PASSAGE =>

- Born: January 1, 1842 [O.S. 20 December 1842] Saint Petersburg
- Died: February 16, 1916 (aged 74) [O.S. 2 February 1916] Petrograd
- Occupation(s): Composer and diplomat

= Nikolai Lodyzhensky =

Russian composer

Nikolai Nikolayevich Lodyzhensky (Russian: Николай Николаевич Лодыженский; – ) was a Russian composer and diplomat.

Lodyzhensky was born in Saint Petersburg. He was the son of an impoverished landowner, and came from a musical family related to the composer Alexander Dargomyzhsky. His student years are obscure. He established a diplomatic career, and in 1866 he joined the circle of Mily Balakirev and The Five, but without abandoning his career. He was valued as an improvisor at the piano. His sister Anka fell in love with Alexander Borodin, who had to write many letters to his wife to explain his daily meetings with her.

DATA LISTING =>
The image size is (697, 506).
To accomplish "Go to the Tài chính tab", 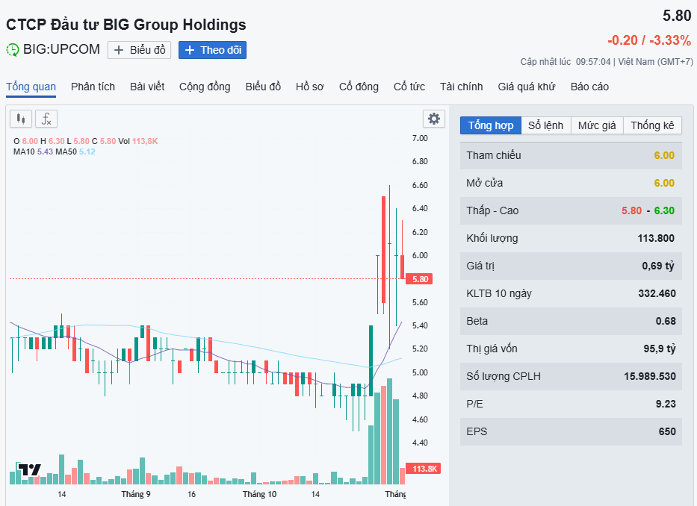I will (x=461, y=87).
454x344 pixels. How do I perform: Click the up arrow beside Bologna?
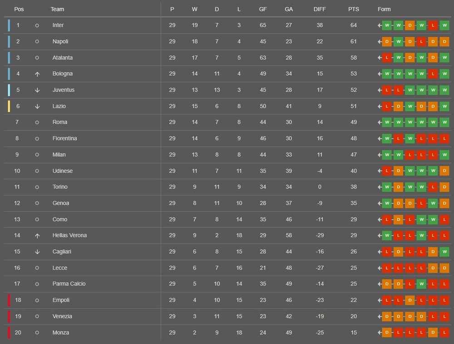point(37,74)
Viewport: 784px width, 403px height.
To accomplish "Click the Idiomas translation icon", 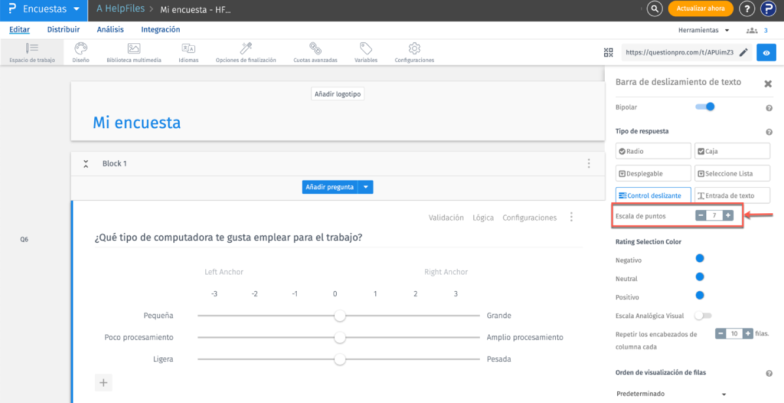I will tap(188, 49).
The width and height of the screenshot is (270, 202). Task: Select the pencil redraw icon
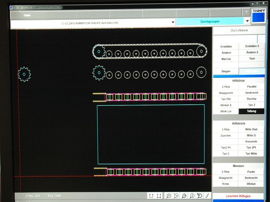click(x=207, y=196)
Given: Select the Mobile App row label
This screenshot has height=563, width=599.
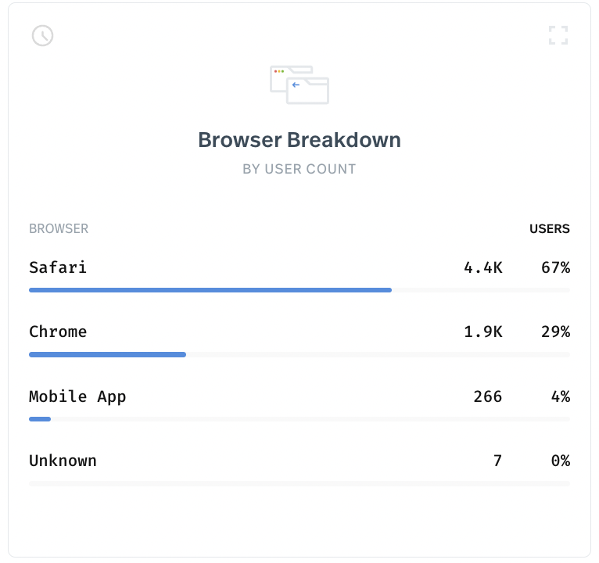Looking at the screenshot, I should [x=77, y=396].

REQUIRED TASKS =>
#1 Name every person the Lodyzhensky passage mentions by name, other than Lodyzhensky himself.
#2 Find each line of the listing that contains the string "Select", and copy those lines.

THE RESPONSES =>
#1
Alexander Dargomyzhsky
Mily Balakirev
Anka
Alexander Borodin

#2
The width and height of the screenshot is (270, 202). Task: Select the pencil redraw icon
Given: Select the Mobile App row label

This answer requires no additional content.